# Finally Got The Interview For My Dream Job And have Found Out I'm Pregnant



## Cozzie (8 Jan 2009)

Hi,

This is my first post here so I hope that you can help me.

In October i was approached by an ex colleague to see if I wanted to work for their company in the UK. Having been out of the industry for 3 years after the birth of my first born, i was over the mean. The company is the market leader, training, support etc is second to none. Because of the economy, it has only taken them until now to get the go-ahead from European HR for the position as there is a recruitment freeze within the company. 

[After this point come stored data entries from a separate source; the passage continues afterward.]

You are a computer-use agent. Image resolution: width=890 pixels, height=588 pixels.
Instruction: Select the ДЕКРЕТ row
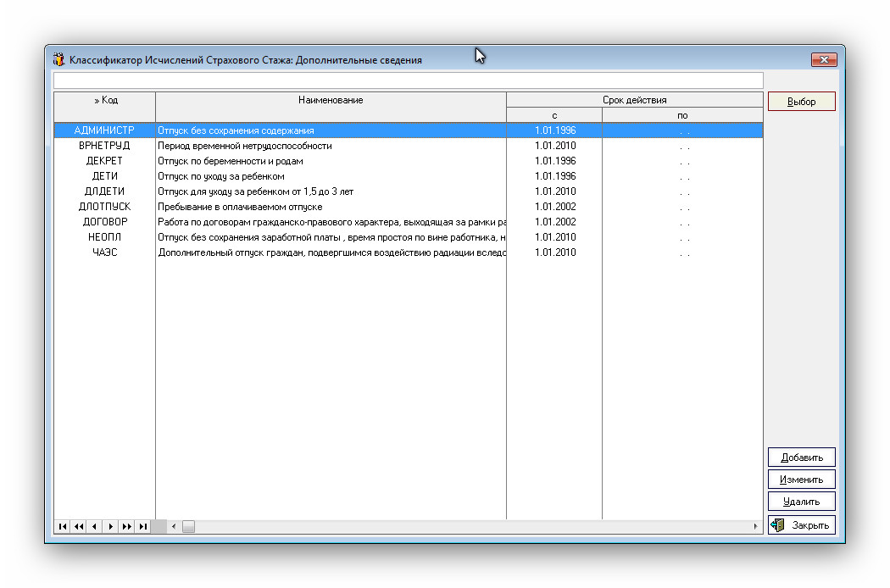pos(104,161)
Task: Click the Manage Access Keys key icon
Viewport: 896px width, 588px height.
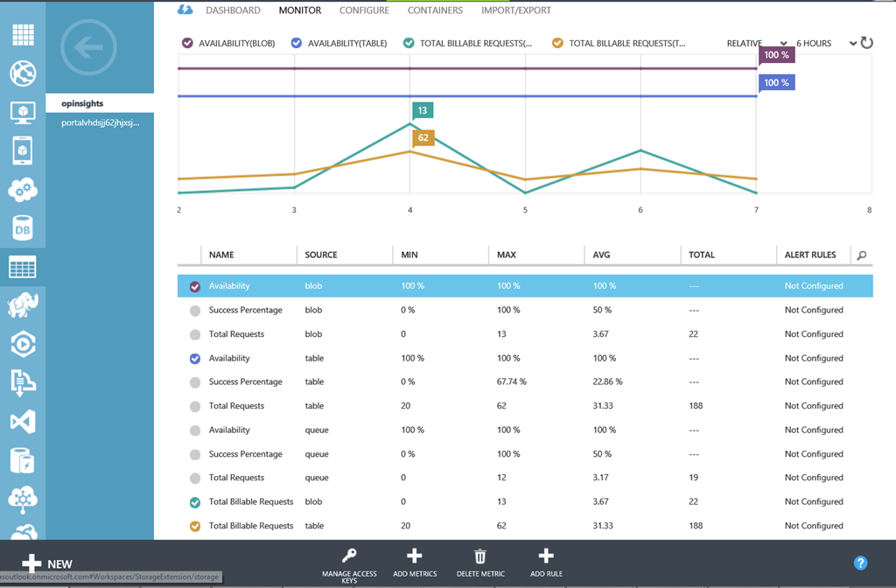Action: coord(349,556)
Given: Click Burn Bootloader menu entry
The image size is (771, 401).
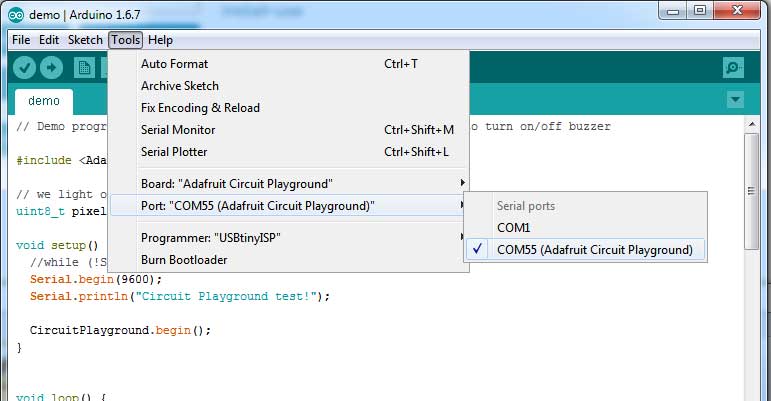Looking at the screenshot, I should pyautogui.click(x=184, y=259).
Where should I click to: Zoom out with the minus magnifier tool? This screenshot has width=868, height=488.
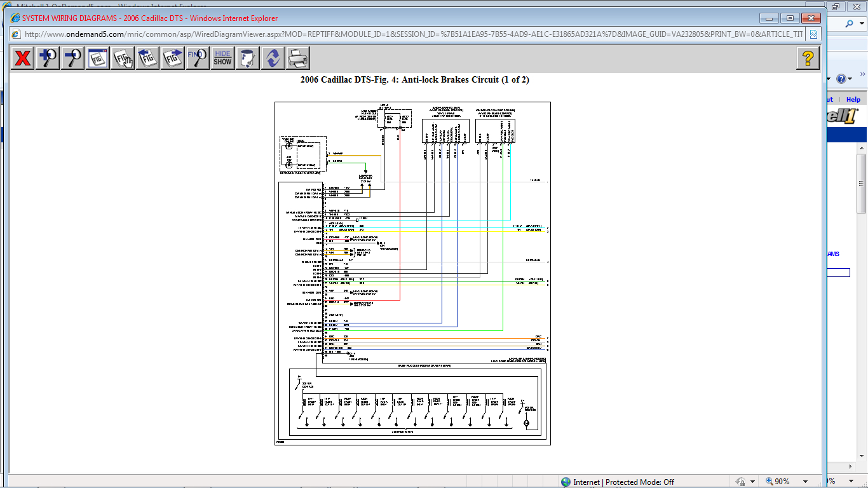point(72,58)
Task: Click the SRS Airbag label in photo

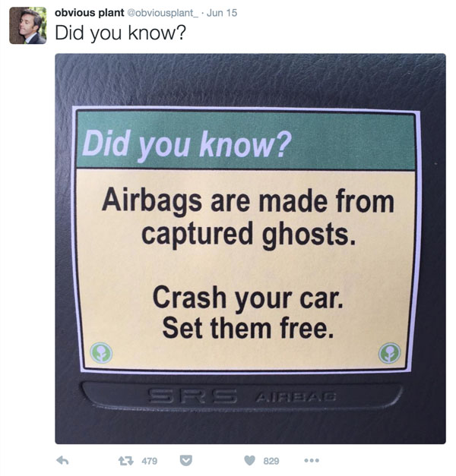Action: click(242, 396)
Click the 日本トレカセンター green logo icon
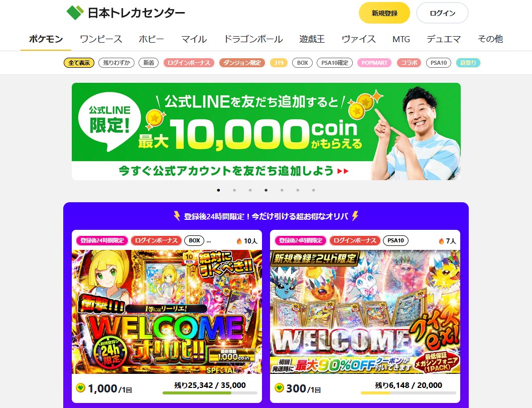This screenshot has height=408, width=532. point(75,13)
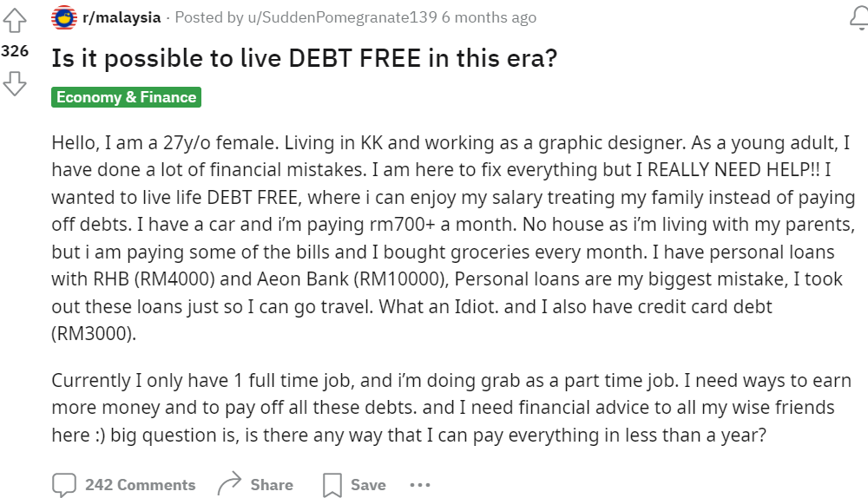Click the 6 months ago timestamp
The image size is (868, 498).
489,17
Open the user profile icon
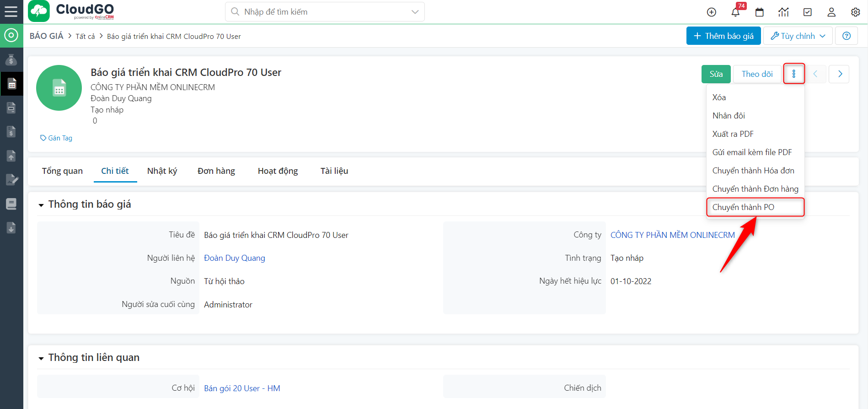 click(831, 12)
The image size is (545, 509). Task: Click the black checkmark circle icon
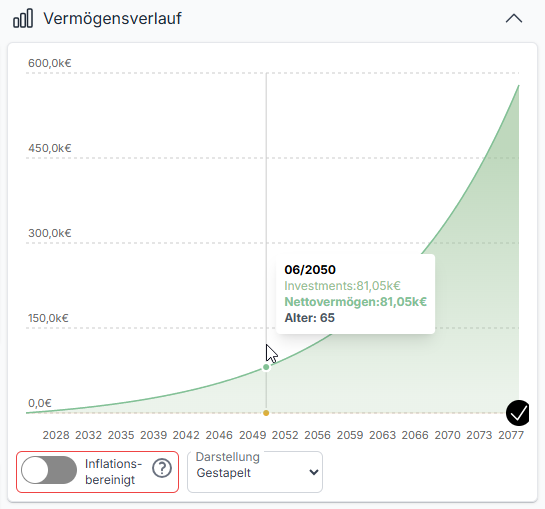518,413
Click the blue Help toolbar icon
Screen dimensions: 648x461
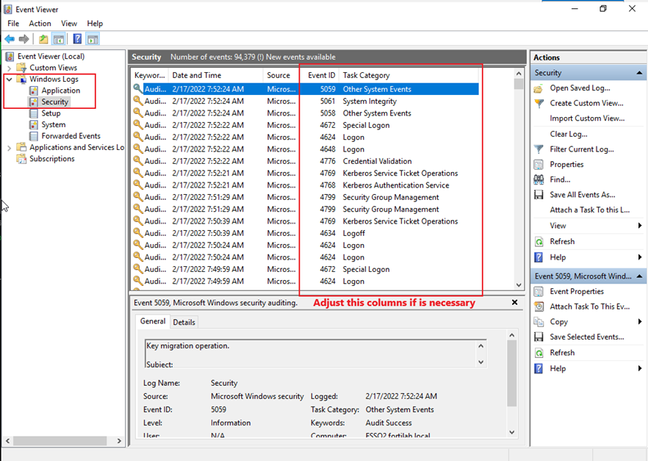pyautogui.click(x=77, y=38)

I received an email this morning asking me to attend for an interview in two weeks time with two directors of the company. I found out I was pregnant 6 weeks ago, which was a complete shock because due to complications with my labour, we thought we would not conceive again.

What is the best way to approach this. I really want the job and have a lot to offer them but can understand that they may wish to fill the position quickly so as to not lease the headcount and may not want someone to start if they are going to be off for x amount of months afterwards.

I know from being on the other side of the fence that discrimination against pregnant mothers does go on even if they say that it doesn't.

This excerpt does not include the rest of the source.